This past summer (2018), I was determined to familiarize my youngest with the NJ Transit. Of course that means we had to go into the city. One of our destinations was the Metropolitan Museum of Art. Our visit to the Met Museum was an experience worth having. First, from where we live, it is not easy to take public transportation to get there. It is a long bus ride, a subway train ride, and a few miles walk across the Central Park. The walk would have been nice, except that day the weather decided to be hot and humid. That is exactly what we signed up for.
***Please note that all the photos in the museum were taken for personal use and without a flash.***
The Museum is lovely. It always is. It is crowded on any day of the week. There have never been a time where I would visit and there would hardly be anyone there. There were tourists from every country. I lost count of how many different languages we heard. There were camp groups, summer school groups, grandparents with grand kids. So many people! It didn’t matter though, the museum is large enough to welcome everyone into it comfortably.
One thing that I forgot is that the pay as you wish admission to the museum is for NYC residents only. I am no longer a NYC resident, and there is now discount if you are from Jersey. Oops. The good thing is that kids 12 and under are free.
We had no plan, we rarely do. We just started walking through many wings, without a real destination, and walked until we got tired. It was a lot to absorb. Finally, it was time to break for lunch in the cafe. After the lunch the walking got more intentional. The kids came there for the music display, and the Egyptian artifacts, so we had to make a point to see those. I came there for the impressionists. So we had to meander our way there.

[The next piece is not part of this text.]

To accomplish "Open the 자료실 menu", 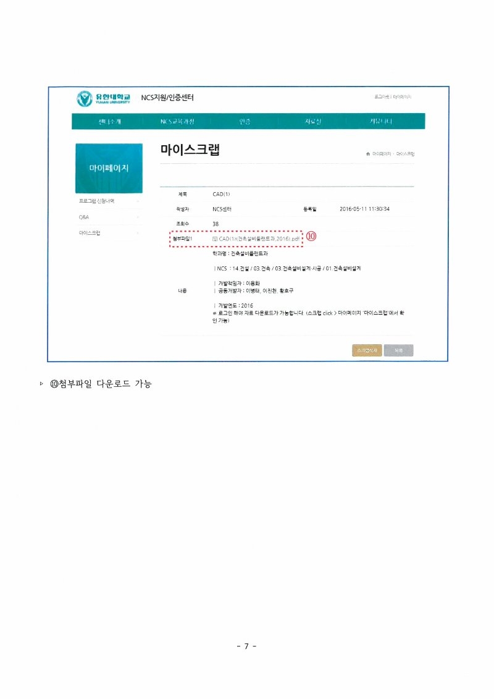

Throughout the museum we met lots and lots of docents. Some were fantastic, making the kids laugh, telling them stories about the paintings. Some of them were your regular run of the mill shushing docents. We did spend some time barking at the kids: “no running”, “don’t come to close”, “no touching”, “keep your hands in your pockets”. At the end all was well. While our kids are not strangers to being in an art museum, I think this one overwhelmed them. Just the sheer amount of visual information and the noise. They did great despite that.
We probably spent the most time looking at the music wing. There was a violin that my 11 year old wanted to see for wings in person, and I am glad he got the opportunity to do so.
After our lunch I spotted one of my favorite Tiffany stained glass windows. I was beyond excited to see it in real life.
The Byzantine fashion display was.. ummm.. interesting. There was something very unsettling about it, maybe it was the music. Maybe that all the manikins had their eyes closed. Maybe the incense smell I thought was present through the room. Creepy, and I liked it.
Nothing ever beats seeing the ancient artifacts up close. Just a note, it is so easy to lose the kids in the museum. Not that we did, but it is super easy.
Finally, we made it to see the impressionists and post-impressionists. They are always incredible to see. For me, anyway. At the end of the day, even my non-artsy 11 year old was inspired to paint by one of Monet’s winter scenes that he saw in the museum.
As everything else, they have a website, so you can check out the current exhibits, hours and admission.
We went out for our walk back through the hot and humid Central Park, and out for ice cream before getting back on the subway.
By the time we got on the bus home, everyone was exhausted. It was a good day out.